Knüppel et al. [12] provided a report on the specification and verification of some methods of the classes ArrayList, Arrays, and Math of the OpenJDK Collection Framework using KeY. Their report is mainly meant as a “stepping stone towards a case study for future research.” To the best of our knowledge, no formal specification and verification of the actual Java implementation of LinkedList as part of the Java Collection Framework has been investigated before: otherwise, the integer overflow bug would have been discovered before.

Gladisch and Tyszberowicz [22] have investigated the specification of linked data structures using JML, and focus on providing specifications in terms of pure observer methods instead of ghost fields. They define their own data structures, and do not specify and verify parts of the actual Java Collection Framework: the challenge in the latter is that it is not formally specified, nor specifically designed to be suitable for formal verification. One of their goals is to give specifications in JML that are suitable for both verification and testing. Ghost fields cannot be used for testing, as ghost fields are present only in comments at the source code level and are not affecting the execution. As we already mentioned in Sect. 4.2, verifying the linked list methods with respect to specifications given in terms of pure observer methods was too difficult for us and we decided to use ghost fields instead, which proved successful.
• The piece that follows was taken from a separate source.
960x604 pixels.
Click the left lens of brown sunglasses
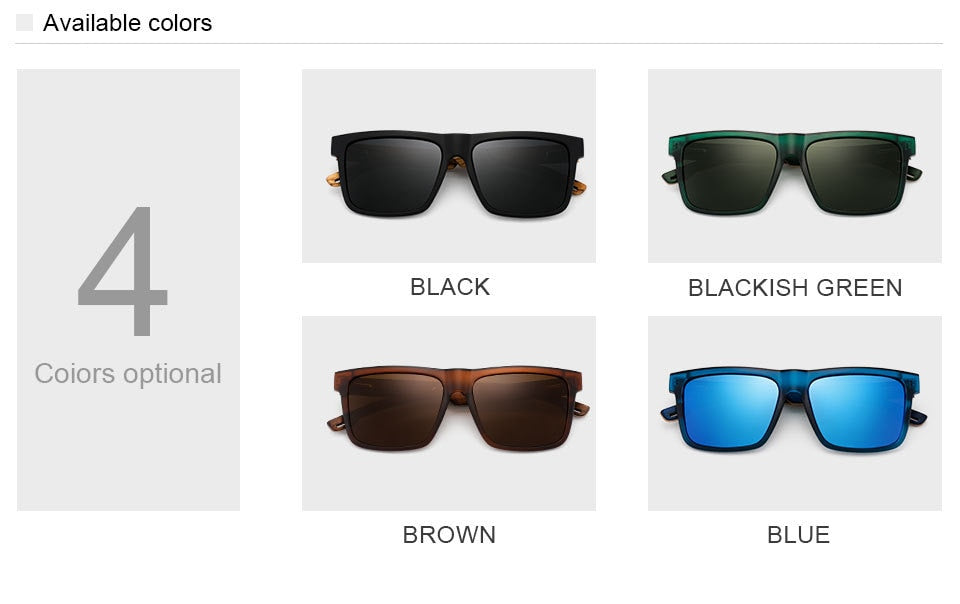click(394, 411)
Zee et al. [23] have investigated full functional verification of several linked data structures in Java making use of specifications formulated in a classical higher-order logic. Also they define their own data structures, and do not specify and verify parts of the actual Java Collection Framework. Compared to our work, they are limited by their support of the Java language, e.g. lacking support for exceptions and they “currently model numbers as algebraic quantities with unbounded precision”. Since our work involves showing the absence of integer overflow, it is crucial to have a realistic correspondence between the program semantics as employed during verification and the actual run-time behavior. Other formalizations of Java in higher-order logic also exists, such as Bali [24] and Jinja [25] (using the general-purpose theorem prover Isabelle/HOL), with similar limitations. The tools OpenJML [26] and VerCors [27] support verifying real-world Java programs. However, also these formalizations do not have a complete enough Java semantics to be able to analyze the bugs presented in this paper. In particular, the latter tool seems not to have built-in support for integer overflow arithmetic, although that can be added manually.
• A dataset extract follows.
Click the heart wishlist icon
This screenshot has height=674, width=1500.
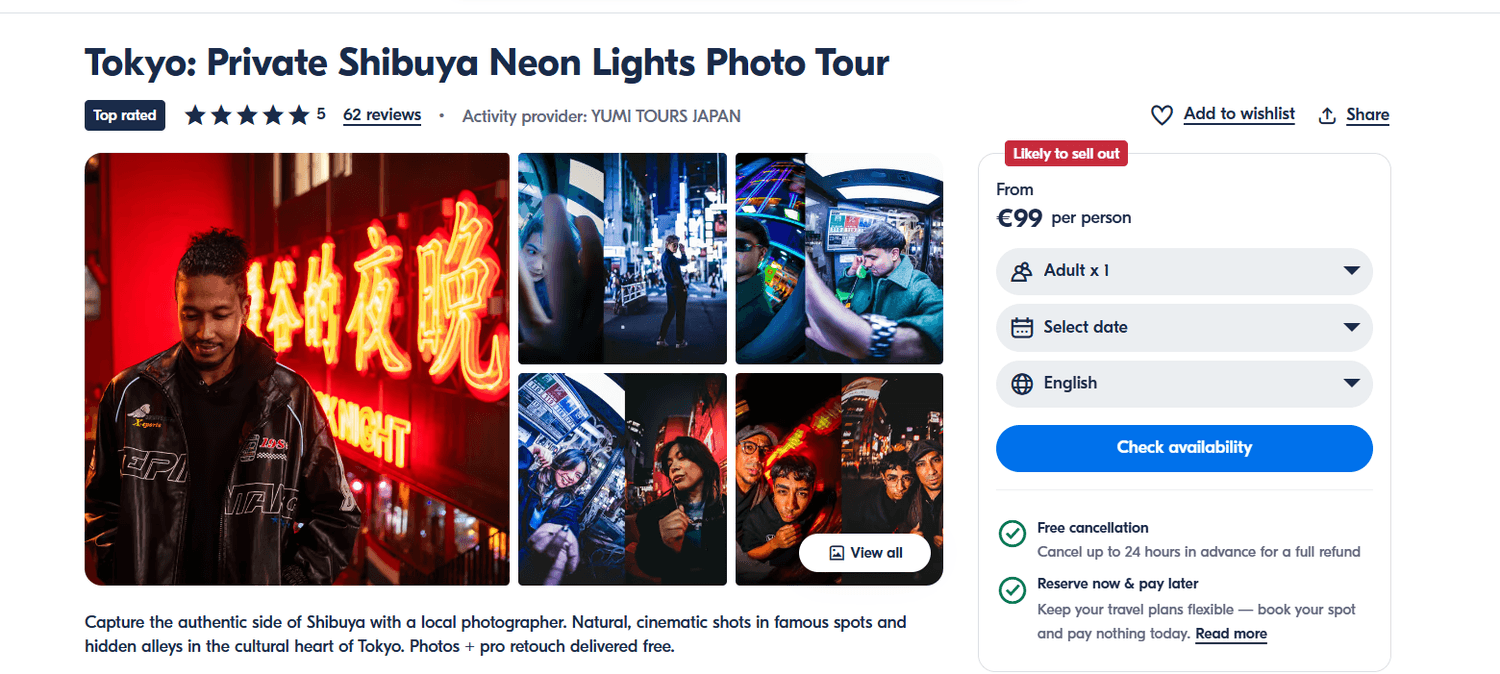1161,115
In general, the data structure of a linked list has been studied mainly in terms of pseudo code of an idealized mathematical abstraction (e.g., see [28] for an Eiffel version and [29] for a Dafny version). Lahiri and Qadeer [30] describe in general a technique for formalizing linked lists, and is related to our discussion of acyclicity. A comprehensive survey of the literature on specification and verification of linked lists is out of scope for this paper, but a good start are the related work sections within the above references.